A sizzling return of 39% in less than three years - you would agree that it is not easily achievable without assuming that extra bit of risk
10-May-2001 •Research Desk
A sizzling return of 39% in less than three years - you would agree that it is not easily achievable without assuming that extra bit of risk. That's precisely what Alliance Equity has done - courting extra risk for that extra bit of return.
You may attribute the ballistic return to the bull-run, which coincided with Alliance Equity's launch. True, but the fund has also smartly capitalised on the soaring stock prices. Some of its peers, launched around the same time, have fared half as well as Alliance Equity. The credit for the sterling numbers goes to the stock selection strategy, which picks companies that sustain growth through internal accruals even if it means paying a premium for the stock.
With this strategy, IT and telecom stocks gradually evolved to be a part of the core portfolio and accounted for an average 57% of the assets last year. Yet, the fund has seldom held beyond 10% in a stock and thus, guarded against stock-specific risks.

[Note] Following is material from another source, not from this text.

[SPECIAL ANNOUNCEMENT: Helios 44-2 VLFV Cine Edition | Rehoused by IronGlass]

This aggressive bias worked well in the bull-run of 1999, with the fund beating its peers by a huge margin. Impressively, despite a tech heavy portfolio, the fund limited the damage of the technology plunge on the portfolio to a mere 18% in 2000, thanks to savvy trading by the manager. However, the last quarter has seen the volatility of the sector catch up with the fund - the fund suffered a loss of 31%. Of late, with the tech stocks losing sharply, the portfolio looks re-balanced in favour of pharma and other economy counters.
Alliance has made it to the top with successful trend spotting. With a penchant for quality stocks and with nimble-footed management, the fund is likely to bounce back when markets revive.